Neue Rettungswache in Freiensteinau geht nach Umzug in 24-Stunden-Betrieb

Zum 1. Januar 2022 hat die neue DRK-Rettungswache in Freiensteinau (Vogelsberg) den 24-Stunden-Betrieb aufgenommen.

Freiensteinau - Nachdem vergangenen August die Umbaumaßnahmen am neuen Wachenstandort begonnen hatten, konnten die Mitarbeitenden des DRK Rettungsdienst Mittelhessen (RDMH) bereits kurz vor Weihnachten in die neuen Räumlichkeiten einziehen. Bei einem Ortstermin im kleinen Kreis wurde die Wache nun gemeinsam mit Landrat Manfred Görig und Bürgermeister Sascha Spielberger vorgestellt, heißt es in einer Mitteilung des DRK Mittelhessen.

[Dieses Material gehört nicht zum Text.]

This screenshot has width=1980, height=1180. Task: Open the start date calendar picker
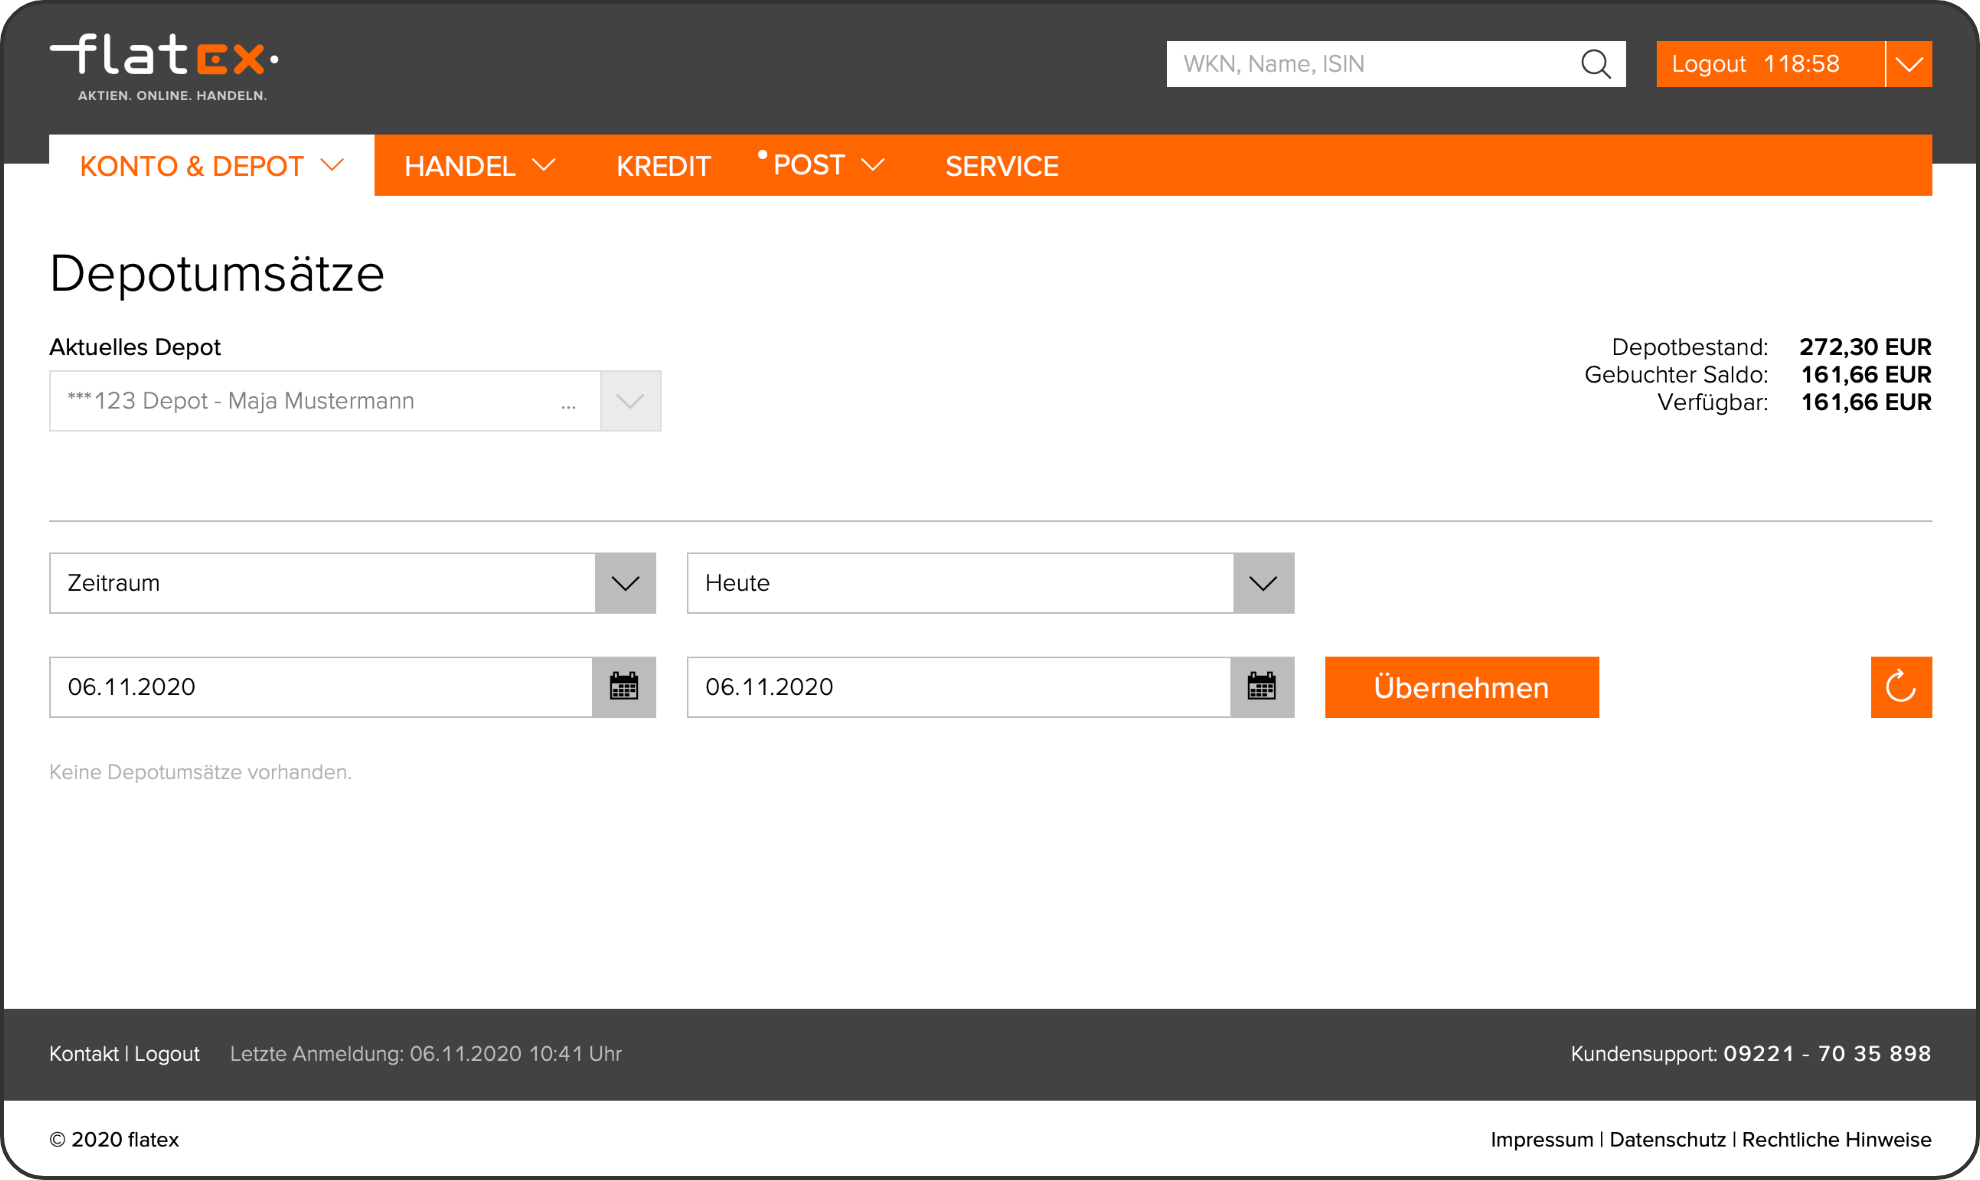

Die Rettungswache, die zuvor unter sehr beengten Verhältnissen bei der örtlichen Feuerwehr untergebracht war, fand letztes Jahr mit der Unterstützung vom Vogelsbergkreis und der Gemeinde Freiensteinau eine neue Unterkunft in einem leerstehenden Gebäude der Gemeinde. Seitdem wurden von der Gemeinde Freiensteinau umfangreiche Renovierungs- und Umbauarbeiten geleistet, um die Bedingungen für den 24-Stunden-Betrieb im Vogelsbergkreis und kreisübergreifend bis in Teile des Main-Kinzig-Kreises zu erfüllen.

Vogelsberg: Neue Rettungswache geht nach Umzug in 24-Stunden-Betrieb

„Wir sind sehr dankbar, dass Landkreis und Gemeinde uns hierbei unter die Arme gegriffen haben. Ohne dieses ausgesprochene Engagement und die gute Zusammenarbeit wäre der Umzug in so kurzer Zeit nicht realisierbar gewesen“, betont Betriebsleiter Ruppert. Auf der Wache ist ein Rettungswagen stationiert, für den der DRK Rettungsdienst Mittelhessen zusätzlich eine Garage bereitstellt, die noch im Januar gebaut werden soll. (Lesen Sie hier: Zehn-Millionen-Euro-Neubau: Das ist Fuldas neue Leitstelle)

2021 wurde die Rettungswache Freiensteinau zu rund 410 Einsätzen alarmiert. „Das zeigt die Bedeutung des Wachenstandortes. Durch den Rund-um-die-Uhr-Betrieb wird nun die rettungsdienstliche Versorgung der Bevölkerung im Vogelsbergkreis weiter ausgebaut und verbessert“, stellt Landrat Görig klar. Der Standort ist komplett ebenerdig und bietet schnelle und sichere Ausrückebedingungen. „Die räumliche Lage ist, was die Abdeckung des Bereichs in Bezug auf die Hilfsfristen betrifft, ebenfalls sehr gut“, heißt es weiter.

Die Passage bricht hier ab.